One way that the experiment could be improved would be to carry it out in a room in which the temperature was always constant.  This would prevent the rate of reaction being increased if the room temperature did the same or decrease if the temperature fell.  Temperature variation was not great enough in the experiment to have a significant enough effect on the results to alter the final conclusions drawn.  Room temperature would only have varied by plus or minus 2°C.  This would only have changed the rate of reaction enough to have varied the burette reading by plus or minus 0.5mm3.

Other sources of error were caused by human inaccuracies.  For instance inaccurate measuring of potato chip size, time and of the various liquids used will have had some effect on the validity of the results.  Human error would only have been responsible for a the size of a potato cube being out by approximately plus or minus 2mm3, the timing could only have been inaccurate by plus or minus 1 second and the measurements made of liquids could only have been incorrect by about plus or minus 1ml.  These inaccuracies are only large enough to have altered the results by plus or minus 1mm3 and will therefore not have had a large enough effect to change the conclusions made.  
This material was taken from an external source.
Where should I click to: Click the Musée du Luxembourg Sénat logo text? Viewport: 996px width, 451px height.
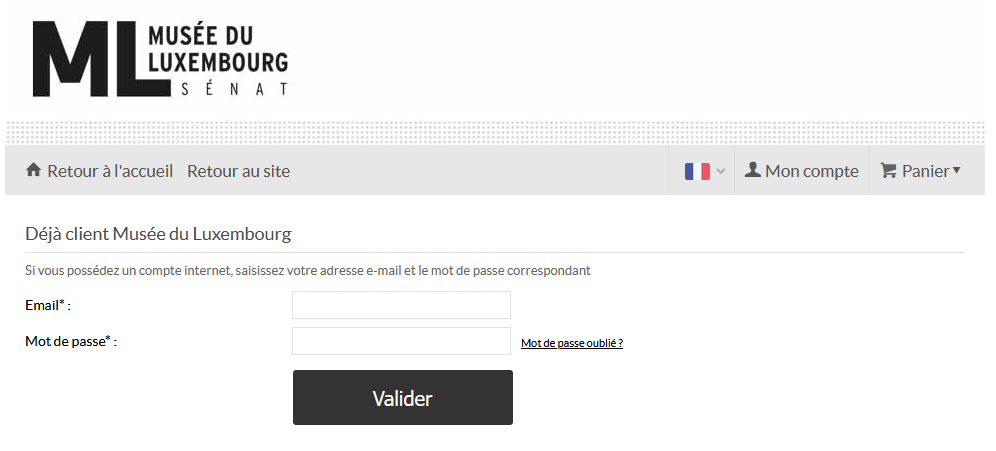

To help eliminate the effect of human error on the results the tests could be repeated for more than three times.  Using the results from a larger number of repeat tests to calculate averages would minimize the effect of mistakes such as inaccurate timing and measuring.

 

To provide additional evidence to support the conclusion the experiment could be repeated with a larger variation in inhibitor concentration.  In particular using concentrations of copper sulphate solution lower than 0.2mols to lessen the large gap between the amount of oxygen produced when copper sulphate is and is not present.  As well as using lower substrate concentrations the substrate and enzyme concentrations could be increased.  This would lead to a greater production of oxygen and make the volume measurements more accurate.